Resource Owner Password Flow and Introspect API
Click this button to view the example in Postman:
In this use case an external service, possible another API, wishes to use onePortal's user directory for authentication. It also wants to avoid using onePortal web authentication.
Requirements for the external service:
- Has registered itself as a confidential OpenID Client in the onePortal service. It must have the clientid and clientsecret values.
- The client configuration should have "Generate Access Token as a signed JWT" enabled. This adds more metadata into the access token itself, which the external service or the end user may read.
- A onePortal administrator must enable Password Grant for this client.
- The service must be able to receive the username and password values from its clients to use during access token generation.
- The service will use the Bearer tokens for user authentication.
Pre-requirements:
- Users of the external service have onePortal User accounts. They have an username and a password.
Step 1
The external service's users wish to use the external service. They need an access token. To do this, they will call the external service's login endpoint, and will give their current username and password in this request.
The external service will now check if the username and password are valid by requesting an access token from onePortal.
If onePortal accepts the username, password, and the client credentials, it will return an access token, a refresh token, expiration time, and other metadata. The external service should return the access token to the user. It should also inform the user of the expiration time, and encourage them to re-use the token for performance reasons.
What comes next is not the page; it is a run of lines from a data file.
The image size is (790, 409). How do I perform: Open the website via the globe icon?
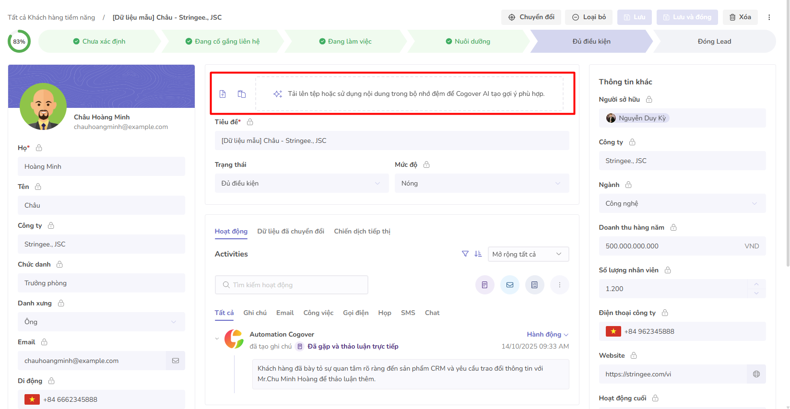point(756,374)
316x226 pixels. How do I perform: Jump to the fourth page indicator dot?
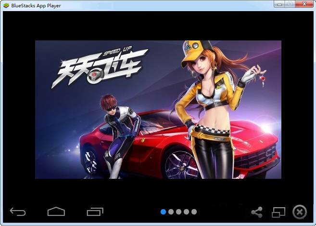pos(186,212)
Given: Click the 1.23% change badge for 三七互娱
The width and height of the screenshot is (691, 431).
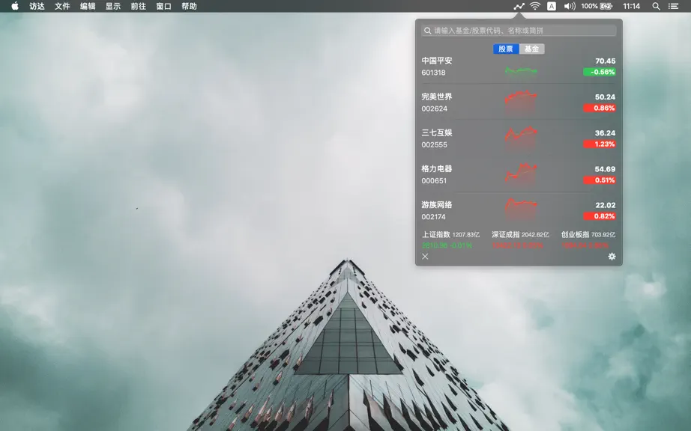Looking at the screenshot, I should coord(600,144).
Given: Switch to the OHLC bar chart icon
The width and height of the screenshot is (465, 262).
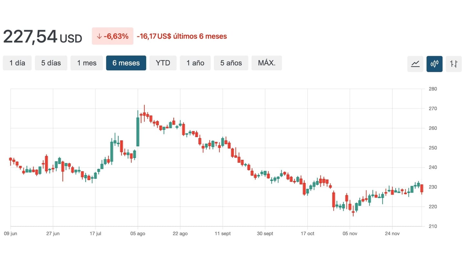Looking at the screenshot, I should [x=454, y=63].
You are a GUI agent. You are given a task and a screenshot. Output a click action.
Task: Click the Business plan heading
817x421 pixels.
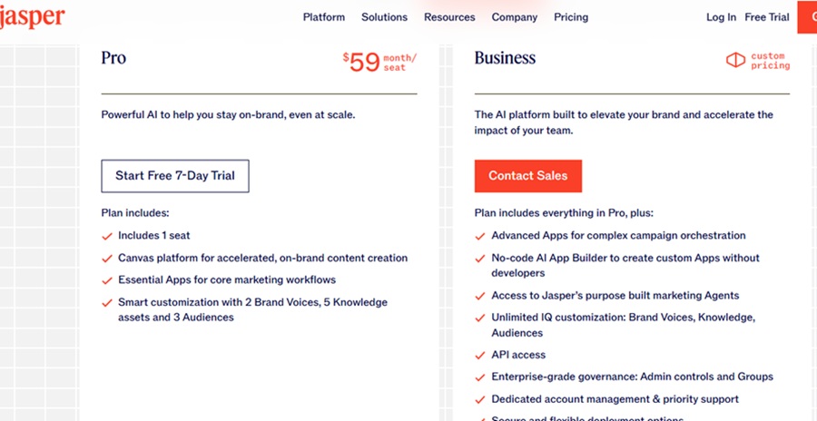coord(505,58)
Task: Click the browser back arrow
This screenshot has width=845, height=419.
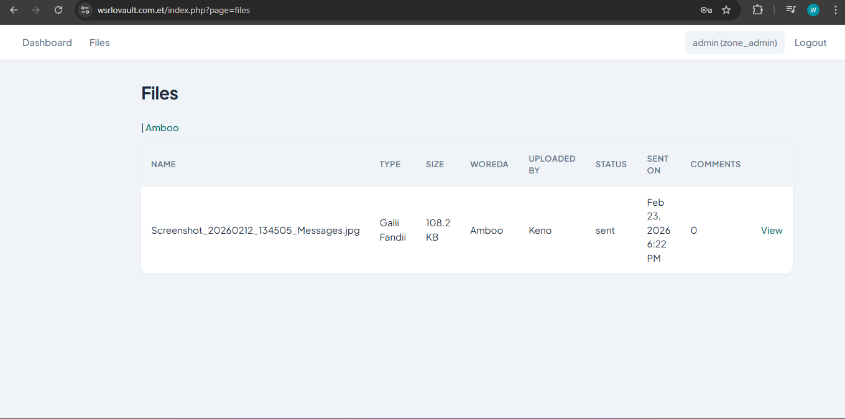Action: point(14,10)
The example request shows the parameters and authentication needed to convert the username and password into an access token.
Request
POST /openid/token? HTTP/1.1
Host: {{oneportal-server}}
Content-Type: application/x-www-form-urlencoded
Authorization: Basic {{base64(client_id:client_secret)}}
grant_type=password&username={{username}}&password={{password}}
Response
{
"access_token": "eyJraWQiOiJTa....3yNlGaq574",
"token_type": "Bearer",
"expires_in": 604799,
"refresh_token": "xCMj...foZ8"
}
Step 2
The external service's user wishes to use a specific API. They now have an access token. They call such an API and pass the access token in the request, for example in the Authorization header with a value like "Bearer abcd1234".
The external service will now have to verify this access token. It can
- Parse the access token, and verify the 'aud' value which should match the client_id (if the JWT option was selected in client configuration); this quick check verifies that the user's access token is indeed intended for this service and not for some other onePortal client, however it does not verify that the token is valid
- Call the onePortal introspect API to verify that the access token is valid and active
The example request shows the parameters and authentication needed to perform the introspect call.
Introspect request
POST /openid/introspect HTTP/1.1
Host: {{oneportal-server}}
Content-Type: application/x-www-form-urlencoded
Authorization: Basic {{base64(client_id:client_secret)}}
token=eyJra...fYDAQZthnKA&token_type_hint=access_token
Introspect response
{
"active": true,
"clientId": "2915...4846",
"username": "user1234",
"tokenType": "access_token",
"exp": 1555758374,
"sub": "58cfb...ec5f"
}